Most varieties of honey crystallize naturally.  This is just a sign that you have raw honey (honey that hasn’t been filtered or treated in any way).  This does not affect the taste or fermentability of the honey at all.

If your honey is crystallized, here are some ways to re-liquefy it:

  • Place your honey in a pan of WARM water (less than 120 degrees) and let it liquefy;
  • Microwave it on low or defrost power for four minutes, stir it up, and repeat until the honey flows like you want it to;
  • Put your honey in the car, and park the car in the sun on a warm day;
  • Use a knife or spatula to extract the honey from the jar into your primary bucket, and then add your very warm water to it as described in step 1. Stir to dissolve.

I don’t own any measuring spoons

It’s fine to use a standard spoon (a tea spoon, not a soup spoon) to measure out your nutrient and energizer.
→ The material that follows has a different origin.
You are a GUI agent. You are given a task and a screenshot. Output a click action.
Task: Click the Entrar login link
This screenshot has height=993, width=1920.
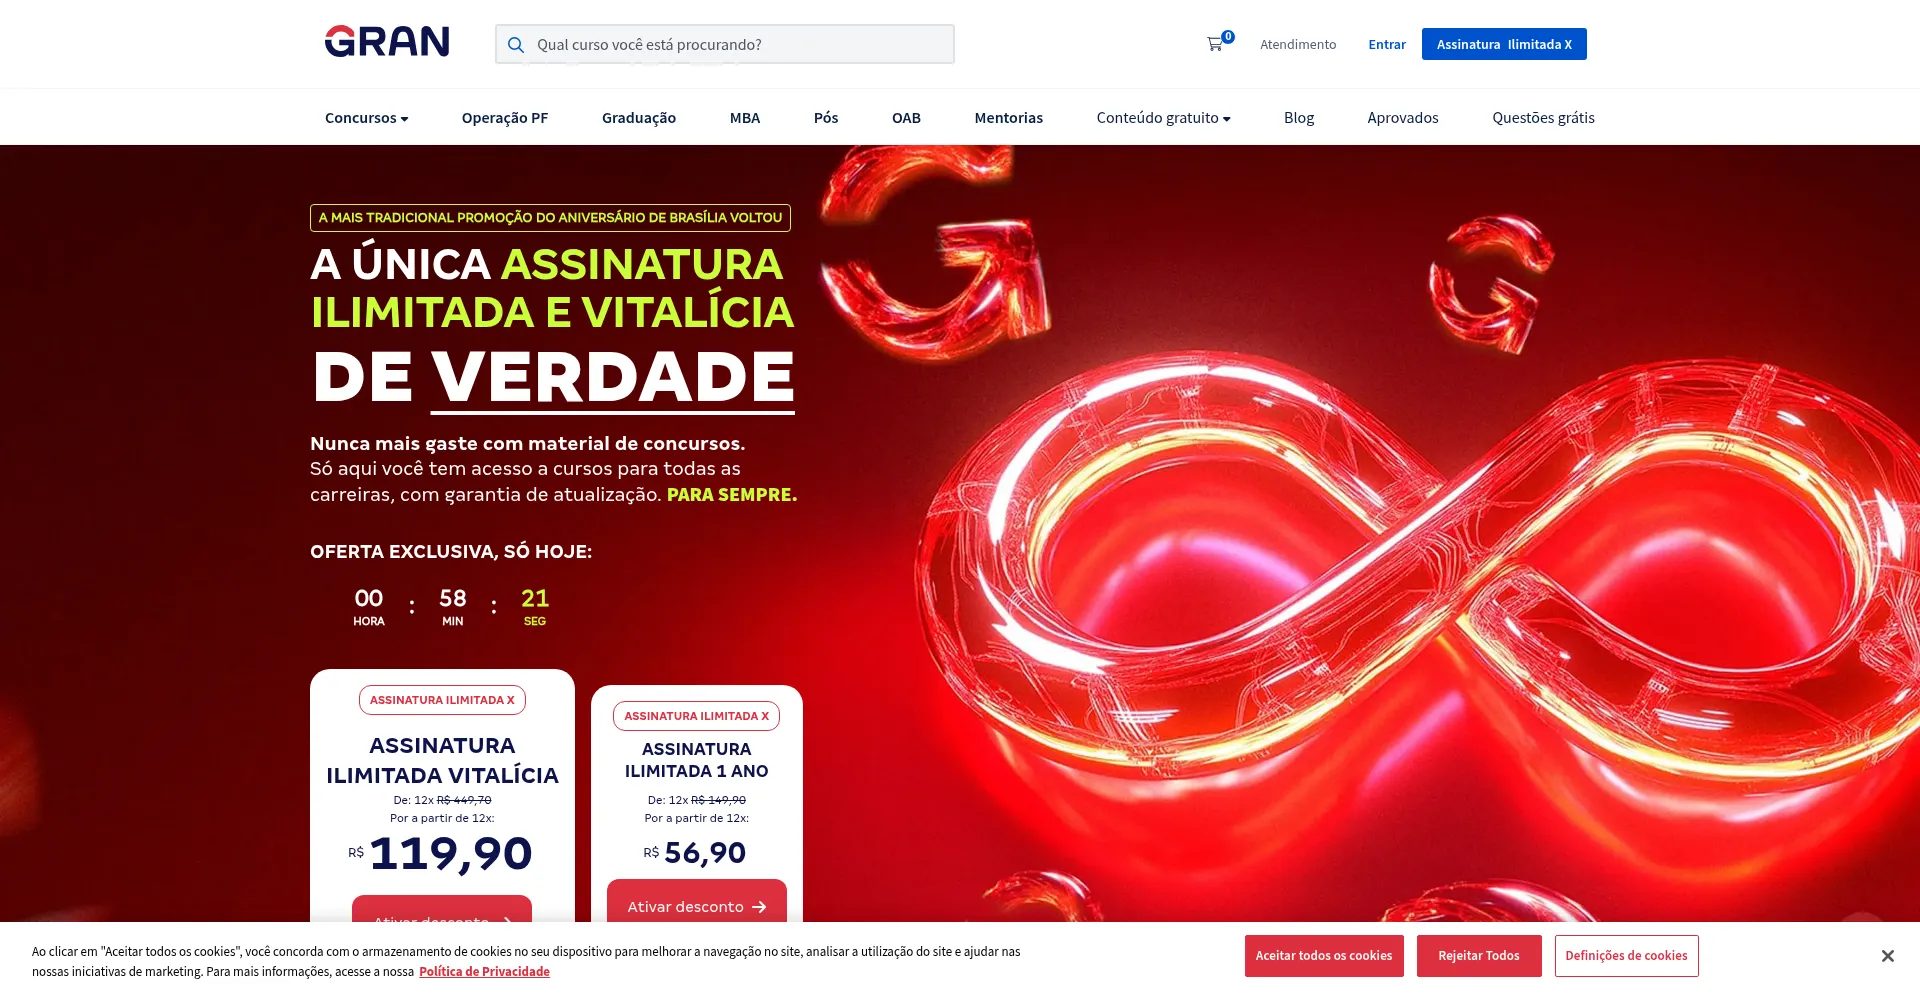point(1387,44)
The airlock isn’t bubbling on the primary fermenter!

By design, your primary pail should only be about half full once you finish stage 1.  That’s a lot of extra room in the bucket, so your airlock may not move during this step.  You can crack open the lid and listen for a fizzing sound.  This is the sound of yeast making carbon dioxide and alcohol from your honey sugars.

My mead is cloudy!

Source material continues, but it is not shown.